Life Snatcher (Ronald Cheng, Vulgaria, Fatal Contact) is a skilled debt collector who has a particular fondness for wine. He is recruited for his powerful legs that give him incredible “air kung fu.” The final member of The Four is Leng Lingqi (Chao Deng, Detective Dee and the Mystery of the Phantom Flame). Known as Cold Blood, The Wolf Man, he is a member of Department 6 who was “dismissed” by Lord Liu so that he could infiltrate the Divine Constabulary.
|An Shigeng, a shipper known as the God of Wealth, enjoys the ministrations of two of his lovelies|
The film has lots of terrific action scenes, wonderfully provided courtesy of action choreographer Huen Chiu Ku. There are over 2,000 special effects (again according to director Chan). These are of a very high quality, giving the film a look, as Anthony Wong accurately says in an extra, “almost like Hollywood.” (Actually he may be selling the effects a bit short; I think for the most part they stand up very well in comparison with what Hollywood produces.) As for the extras on the single disc DVD (which is what I had for review), they include an informative making of featurette that is approximately 24 minutes long, some deleted scenes, and a trailer.

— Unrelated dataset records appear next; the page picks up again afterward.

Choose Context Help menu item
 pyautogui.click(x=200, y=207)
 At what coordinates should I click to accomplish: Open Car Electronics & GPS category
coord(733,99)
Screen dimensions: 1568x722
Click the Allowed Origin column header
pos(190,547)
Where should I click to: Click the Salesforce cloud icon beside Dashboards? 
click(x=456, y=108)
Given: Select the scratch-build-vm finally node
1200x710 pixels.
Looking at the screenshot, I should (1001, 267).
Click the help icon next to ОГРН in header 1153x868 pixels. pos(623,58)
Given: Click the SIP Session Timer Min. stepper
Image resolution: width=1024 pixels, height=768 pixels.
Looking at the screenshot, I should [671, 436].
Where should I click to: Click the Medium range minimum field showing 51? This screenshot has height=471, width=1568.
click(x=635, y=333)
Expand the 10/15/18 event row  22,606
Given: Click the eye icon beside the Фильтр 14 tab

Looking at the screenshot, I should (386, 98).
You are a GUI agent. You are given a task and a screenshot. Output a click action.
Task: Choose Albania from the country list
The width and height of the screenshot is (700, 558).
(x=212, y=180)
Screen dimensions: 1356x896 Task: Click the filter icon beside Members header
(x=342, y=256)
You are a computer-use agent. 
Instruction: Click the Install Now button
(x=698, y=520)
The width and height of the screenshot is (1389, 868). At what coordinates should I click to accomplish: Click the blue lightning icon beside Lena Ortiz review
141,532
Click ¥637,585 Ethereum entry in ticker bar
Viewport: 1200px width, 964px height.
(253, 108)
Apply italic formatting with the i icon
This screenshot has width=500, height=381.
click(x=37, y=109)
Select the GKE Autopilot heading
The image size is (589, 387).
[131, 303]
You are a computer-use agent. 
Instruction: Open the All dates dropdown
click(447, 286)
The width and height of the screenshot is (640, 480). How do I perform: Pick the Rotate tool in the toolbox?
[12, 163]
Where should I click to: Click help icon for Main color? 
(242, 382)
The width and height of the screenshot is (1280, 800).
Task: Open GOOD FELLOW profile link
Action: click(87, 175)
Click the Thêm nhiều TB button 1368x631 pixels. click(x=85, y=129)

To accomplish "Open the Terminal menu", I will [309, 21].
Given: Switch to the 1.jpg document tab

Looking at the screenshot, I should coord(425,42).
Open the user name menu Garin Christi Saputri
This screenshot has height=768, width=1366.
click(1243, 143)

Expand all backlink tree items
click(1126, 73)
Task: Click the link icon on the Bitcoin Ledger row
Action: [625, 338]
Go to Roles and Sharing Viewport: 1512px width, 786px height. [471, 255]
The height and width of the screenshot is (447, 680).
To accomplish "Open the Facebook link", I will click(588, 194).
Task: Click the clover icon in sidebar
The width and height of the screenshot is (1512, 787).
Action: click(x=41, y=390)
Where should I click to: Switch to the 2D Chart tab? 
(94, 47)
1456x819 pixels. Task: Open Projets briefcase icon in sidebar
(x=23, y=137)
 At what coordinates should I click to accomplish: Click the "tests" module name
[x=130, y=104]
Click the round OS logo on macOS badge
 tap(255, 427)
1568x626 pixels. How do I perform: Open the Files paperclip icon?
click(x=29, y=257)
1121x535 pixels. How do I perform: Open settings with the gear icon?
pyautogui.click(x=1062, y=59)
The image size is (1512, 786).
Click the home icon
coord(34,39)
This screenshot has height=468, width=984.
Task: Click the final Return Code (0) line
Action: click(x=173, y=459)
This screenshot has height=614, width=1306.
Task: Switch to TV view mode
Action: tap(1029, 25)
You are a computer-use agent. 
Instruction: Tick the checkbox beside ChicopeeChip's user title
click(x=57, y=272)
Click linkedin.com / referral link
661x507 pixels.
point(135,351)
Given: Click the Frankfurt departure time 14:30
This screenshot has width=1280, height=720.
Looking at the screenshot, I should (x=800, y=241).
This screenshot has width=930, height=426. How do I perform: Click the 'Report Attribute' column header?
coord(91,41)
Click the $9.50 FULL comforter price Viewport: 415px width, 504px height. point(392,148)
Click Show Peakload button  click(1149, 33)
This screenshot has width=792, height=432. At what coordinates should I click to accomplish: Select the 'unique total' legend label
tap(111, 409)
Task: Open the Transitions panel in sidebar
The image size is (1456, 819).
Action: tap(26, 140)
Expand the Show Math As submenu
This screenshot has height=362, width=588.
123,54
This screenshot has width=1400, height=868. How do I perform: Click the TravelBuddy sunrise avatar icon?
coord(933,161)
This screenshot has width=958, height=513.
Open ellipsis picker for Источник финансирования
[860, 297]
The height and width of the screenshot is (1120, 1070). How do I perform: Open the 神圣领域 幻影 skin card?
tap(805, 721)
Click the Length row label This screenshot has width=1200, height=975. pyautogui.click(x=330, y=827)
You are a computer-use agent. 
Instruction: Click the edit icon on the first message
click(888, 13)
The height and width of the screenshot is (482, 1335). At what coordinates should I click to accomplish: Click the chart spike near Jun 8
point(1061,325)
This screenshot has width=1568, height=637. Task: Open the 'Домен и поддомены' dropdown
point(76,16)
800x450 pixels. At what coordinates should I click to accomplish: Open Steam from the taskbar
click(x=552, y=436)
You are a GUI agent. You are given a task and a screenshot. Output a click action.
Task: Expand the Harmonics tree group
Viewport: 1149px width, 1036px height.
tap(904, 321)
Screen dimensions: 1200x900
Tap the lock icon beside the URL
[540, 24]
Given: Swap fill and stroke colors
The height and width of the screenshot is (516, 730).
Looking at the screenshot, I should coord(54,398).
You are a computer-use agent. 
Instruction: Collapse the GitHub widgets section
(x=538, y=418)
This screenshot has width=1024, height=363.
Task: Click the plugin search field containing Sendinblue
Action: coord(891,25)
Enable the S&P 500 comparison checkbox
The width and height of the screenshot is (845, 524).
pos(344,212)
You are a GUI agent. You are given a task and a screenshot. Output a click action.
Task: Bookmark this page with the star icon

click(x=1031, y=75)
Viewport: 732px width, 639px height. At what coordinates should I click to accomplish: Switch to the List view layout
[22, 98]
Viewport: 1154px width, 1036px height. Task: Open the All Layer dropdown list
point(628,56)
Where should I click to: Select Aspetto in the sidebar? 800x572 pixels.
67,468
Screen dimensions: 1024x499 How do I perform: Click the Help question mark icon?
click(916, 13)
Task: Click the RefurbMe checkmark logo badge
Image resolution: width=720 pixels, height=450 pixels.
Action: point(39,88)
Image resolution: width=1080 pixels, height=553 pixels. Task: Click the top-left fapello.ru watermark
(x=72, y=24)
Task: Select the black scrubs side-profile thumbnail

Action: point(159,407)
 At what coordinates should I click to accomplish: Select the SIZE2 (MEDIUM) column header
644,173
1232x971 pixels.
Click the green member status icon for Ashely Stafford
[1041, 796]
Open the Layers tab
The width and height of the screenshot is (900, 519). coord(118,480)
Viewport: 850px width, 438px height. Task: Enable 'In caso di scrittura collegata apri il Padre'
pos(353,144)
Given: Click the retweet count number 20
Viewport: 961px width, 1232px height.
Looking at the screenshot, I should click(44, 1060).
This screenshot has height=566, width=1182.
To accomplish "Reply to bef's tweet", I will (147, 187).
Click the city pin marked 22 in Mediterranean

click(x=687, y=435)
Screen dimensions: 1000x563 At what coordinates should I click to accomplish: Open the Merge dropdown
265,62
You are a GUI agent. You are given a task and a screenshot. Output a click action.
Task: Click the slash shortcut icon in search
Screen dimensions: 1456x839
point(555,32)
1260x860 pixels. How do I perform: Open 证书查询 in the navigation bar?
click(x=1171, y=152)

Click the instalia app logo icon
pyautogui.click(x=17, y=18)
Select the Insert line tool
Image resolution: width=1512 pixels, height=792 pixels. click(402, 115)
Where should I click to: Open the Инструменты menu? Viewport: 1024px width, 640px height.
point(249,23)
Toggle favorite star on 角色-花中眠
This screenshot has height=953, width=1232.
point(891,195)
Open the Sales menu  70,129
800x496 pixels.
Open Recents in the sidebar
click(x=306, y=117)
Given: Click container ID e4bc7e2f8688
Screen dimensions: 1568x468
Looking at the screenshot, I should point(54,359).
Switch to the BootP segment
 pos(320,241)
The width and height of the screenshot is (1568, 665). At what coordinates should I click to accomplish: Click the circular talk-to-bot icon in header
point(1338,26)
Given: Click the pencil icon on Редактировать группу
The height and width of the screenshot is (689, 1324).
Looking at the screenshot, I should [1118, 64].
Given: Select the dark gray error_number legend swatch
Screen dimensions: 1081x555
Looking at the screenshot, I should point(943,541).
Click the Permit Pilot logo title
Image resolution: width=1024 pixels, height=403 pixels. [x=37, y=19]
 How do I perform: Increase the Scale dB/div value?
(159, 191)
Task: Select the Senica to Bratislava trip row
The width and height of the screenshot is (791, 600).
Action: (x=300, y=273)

The Four is a great start for the proposed trilogy. Of course, one never knows how these things will ultimately turn out until all of the films have been released. Will it go off the rails like The Matrix films did, or will it become as beloved in its own way as The Lord of the Rings did in its? For now, my money is on the latter, and I’m eager to see and review both of the upcoming two installments.